When asked why he didn’t purchase a more luxurious house, his answer was typically Buffett.
“How would I improve my life by having 10 houses around the globe?”
Unlike the rest of the CEOs on Wall Street, Warren Buffett does not equate his success with the size of his possessions. Hence he never feels the need to keep up with appearances. If you equate success with your possessions, you will soon find that your success is always fleeting, temporal and superficial – very much like your possessions.
2) Buy Cheap
Much of Warren Buffett’s wealth has been made through value investing. This is a process where a bargain hunter like Buffett will do his research to find out the true value of a company. He would then wait for the price to fall below that before buying.
This happens because the market often overreacts to both good and bad news. It always price stocks too high when the economy is doing well but over discounts them when the economy is bad.
When that happens, he would happily buy all these undervalued stocks while everyone is selling at dirt cheap prices due to panic. Talk about a steal eh?
3) Ignore What Other People Say
People like Buffett don’t allow value to be determined by what other people say or market perceptions. He inherently recognizes true value behind the stock price and ignores the ignorant comments made by the crowd around him.
It is this ability that allows him to take advantage of the market and earn from the fluctuations in stock prices.
When everyone doubted the future of American Express during the Salad Oil Scandal in 1963, he paid no attention to any of them and carried out his own research about the viability of the credit card company. After determining that the company had very solid business earnings, he invested $13 million into it and sold it later for a handsome profit.
4) Stick To Your Principles
Warren Buffett has a set of investing principles he adhere to strictly. For example, Buffett and his partner Charles Munger will never invest in stocks they do not understand.
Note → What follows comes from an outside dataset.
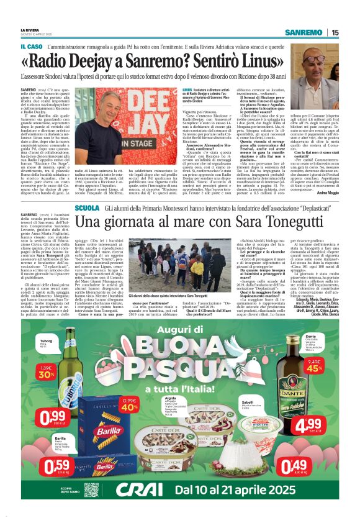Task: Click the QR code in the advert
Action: [x=91, y=489]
During the dot-com craze in 1998-1999 while everyone was busy buying tech stocks, Warren Buffett stuck to his principles and avoided them like the plague. Many fund managers criticize his lack of vision and narrow thinking. More than once, he was accused to have “lost” his Midas touch.
As a result, when the dot-com bubble burst in 2000, Warren Buffett had the majority of his wealth intact while the very same fund managers who had criticized him found their funds dropping by more than 90% in value.
5) Hang Out With People Better Than You
Buffett picks his friends very carefully. He understands that you need to hang out with people who are better than you in order to “move in the direction of the crowd that you associate with”.
It is no surprise that he is often seen in the company of brilliant individuals like Bill Gates and Charles Munger, the latter who is also the vice-chairman of Berkshire Hathaway.
Buffett even has this to say about Munger, “He’s given me a lot more advice than I’ve given him.” Now, that’s a huge compliment coming from the world’s richest investor!